Mosharaf Chowdhury*, Samir Khuller$${}^{\dagger}$$, Manish Purohit$${}^{\ddagger}$$, Sheng Yang**, Jie You*

*: University of Michigan, $${}^{\dagger}$$: Northwestern University, $${}^{\ddagger}$$: Google Research, **: University of Maryland, College Park

styang@cs.umd.edu

## Introduction

### Global data center traffic by destination in 2021 From Cisco Global Cloud Index: Forecast and Methodology, 2016–2021 White Paper: https://www.cisco.com/c/en/us/solutions/collateral/service-provider/global-cloud-index-gci/white-paper-c11-738085.pdf

## Coflow Scheduling*

• Optimize data transmission for jobs within a data center.
• Machines can communicate with each other directly
• Uniform machine/capacity.

*: first modeled by Chowdhury and Stoica in Coflow: A networking abstraction for cluster applications, HotNets 2012

### Problem Description

• $$n$$ coflows, each represented as matrix $$D^j = [d^j_{io}]$$.
• $$d^j_{io}$$: demand of job $$j$$ from input port $$i$$ to output port $$o$$.
• For every coflow $$j$$:
• $$r_j$$: release time
• $$w_j$$: weight
• Minimize: $$\sum_{i=1}^n w_j\cdot C_j$$.
• $$C_j$$: completion time. A coflow is finished when all its flows are finished.
• Discrete time.
• At each time slot an input/output port can send/receive at most one unit of flow.

## Concurrent Open Shop

• $$n$$ jobs to be scheduled on $$m$$ different machines.
• Each job $$j$$ consists of $$m$$ tasks for each machine. For machine $$i$$, there is an task that takes $$d^j_i$$ time to finish.
• Different tasks of the same job can take place at the same time.
• A job is finished when all its tasks are finished.
• Minimize weighted completion time.

### Hardness for Concurrent Open Shop

• NP-hard* (UGC-hard**) to get $$(2 - \epsilon)$$ approximation for any $$\epsilon > 0$$.
• Implies same lower bound for coflow scheduling.

*: Sushant Sachdeva, Rishi Saket, Optimal inapproximability for scheduling problems via structural hardness for hypergraph vertex cover, CCC 2013

**: Nikhil Bansal, Subhash Khot, Inapproximability of hypergraph vertex cover and applications to scheduling problems, ICALP 2010

## A Brief History

### A Brief History

• Chowdhury and Stoica* first model the coflow scheduling problem.
• Chowdhury, Zhong, and Stoica$${}^{\dagger}$$ give effective heuristic to optimize coflow completion time.

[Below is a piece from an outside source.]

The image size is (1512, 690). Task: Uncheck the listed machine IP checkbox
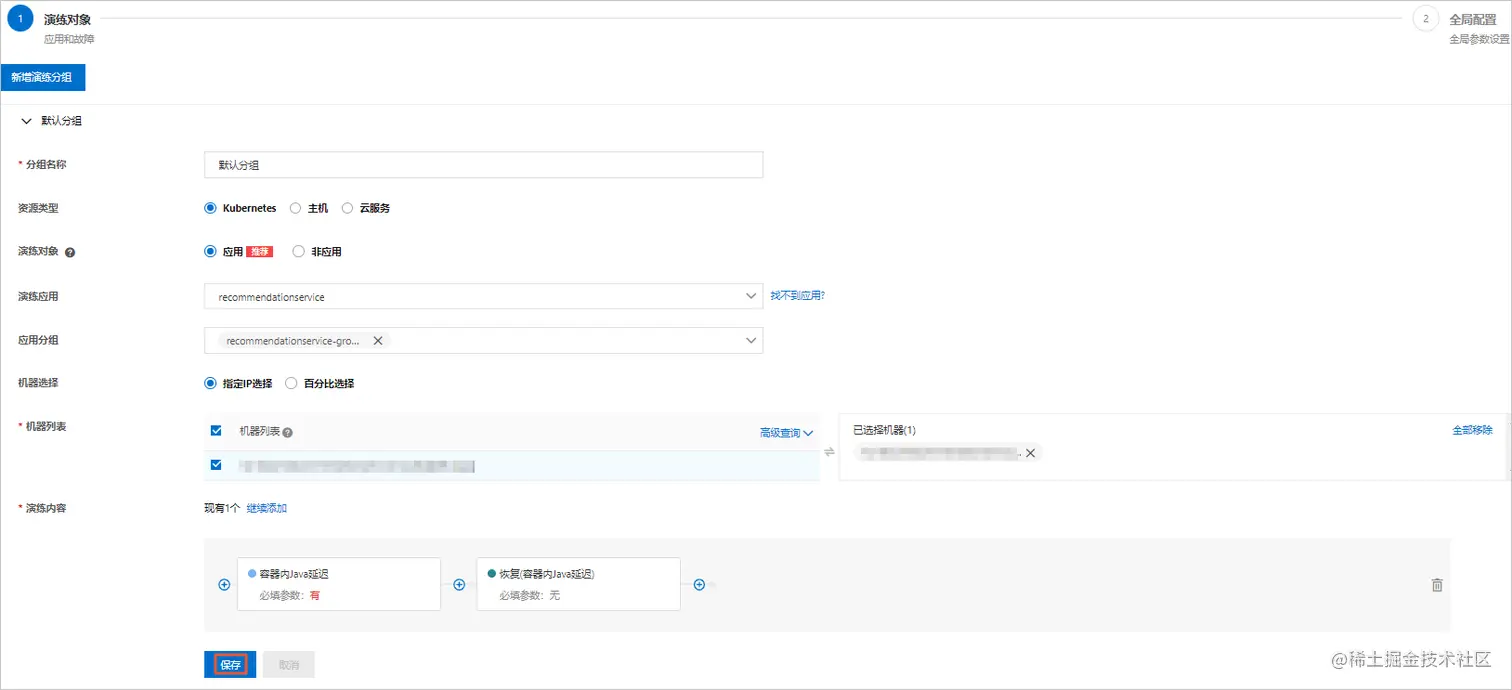[215, 464]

*: Mosharaf Chowdhury, Ion Stoica, Coflow: A networking abstraction for cluster applications, HotNets 2012

$$\dagger$$: Mosharaf Chowdhury, Yuan Zhong, Ion Stoica, Efficient Coflow Scheduling with Varys, SIGCOMM 2014

### A Brief History, Theoretical Side

Qiu, Stein, and Zhong proved the following for coflow scheduling in SPAA 2015:

 Zero release time Arbitrary release time Randomized $$8 + \frac{16\sqrt{2}}{3}$$ $$9 + \frac{16\sqrt{2}}{3}$$ Deterministic $$\frac{64}{3}$$ $$\frac{76}{3}^{*}$$

Z. Qiu, C. Stein, and Y. Zhong, Minimizing the total weighted completion time of coflows in datacenter networks, SPAA 2015. *:The authors claimed a ratio of $$\frac{67}{3}$$, but the proof only holds when all release times are the same.

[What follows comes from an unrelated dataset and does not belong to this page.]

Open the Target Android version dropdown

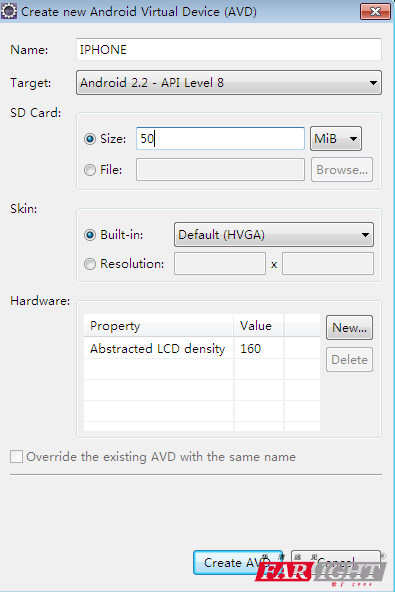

### A Brief History, Theoretical Side

In SPAA 2016, Khuller and Purohit* improve upon this via a black box reduction to Concurrent Open Shop Problem and get

• Zero release time (deterministic): 8-approx
• Arbitrary release time (deterministic): 12-approx

*: S. Khuller and M. Purohit, Brief Announcement: Improved Approximation Algorithms for Scheduling Co-Flows, SPAA 2016

### A Brief History, Current Best Results

• Zero release time*, $${}^{\dagger}$$: 4-approx
• Arbitrary release time*, $${}^{\dagger}$$: 5-approx
• Combinatorial using primal-dual*
• : joint work with Saba Ahmadi, Samir Khuller, and Manish Purohit, On Scheduling Coflows, IPCO 2017.

$$\dagger$$ : an independent work: A New Improved Bound for Coflow Scheduling by Mehrnoosh Shafiee, Javad Ghaderi in SPAA 2017, give the same bound but used a different LP.

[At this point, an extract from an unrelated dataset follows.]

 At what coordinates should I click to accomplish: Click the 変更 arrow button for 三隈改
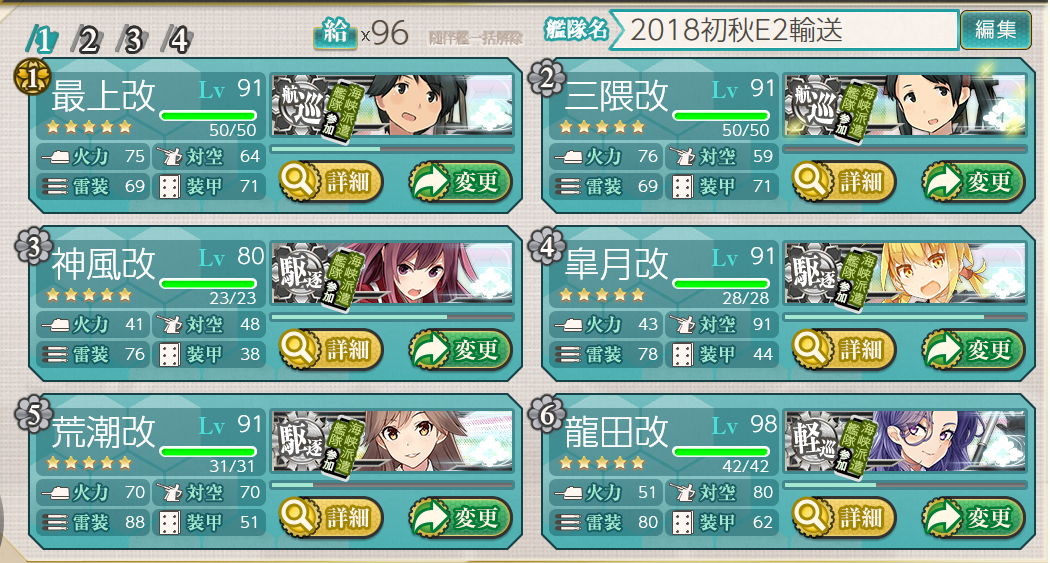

### A Brief History, Implementations

In SIGCOMM 2018, Agarwal et al. implemented Sincronia which uses a similar primal-dual algorithm without release time. Evaluation results suggest that it not only admits a practical, near-optimal design but also improves upon state-of-the-art network designs for coflows.

Saksham Agarwal, Shijin Rajakrishnan, Akshay Narayan, Rachit Agarwal, David Shmoys, Amin Vahdat, Sincronia: near-optimal network design for coflows, SIGCOMM 2018.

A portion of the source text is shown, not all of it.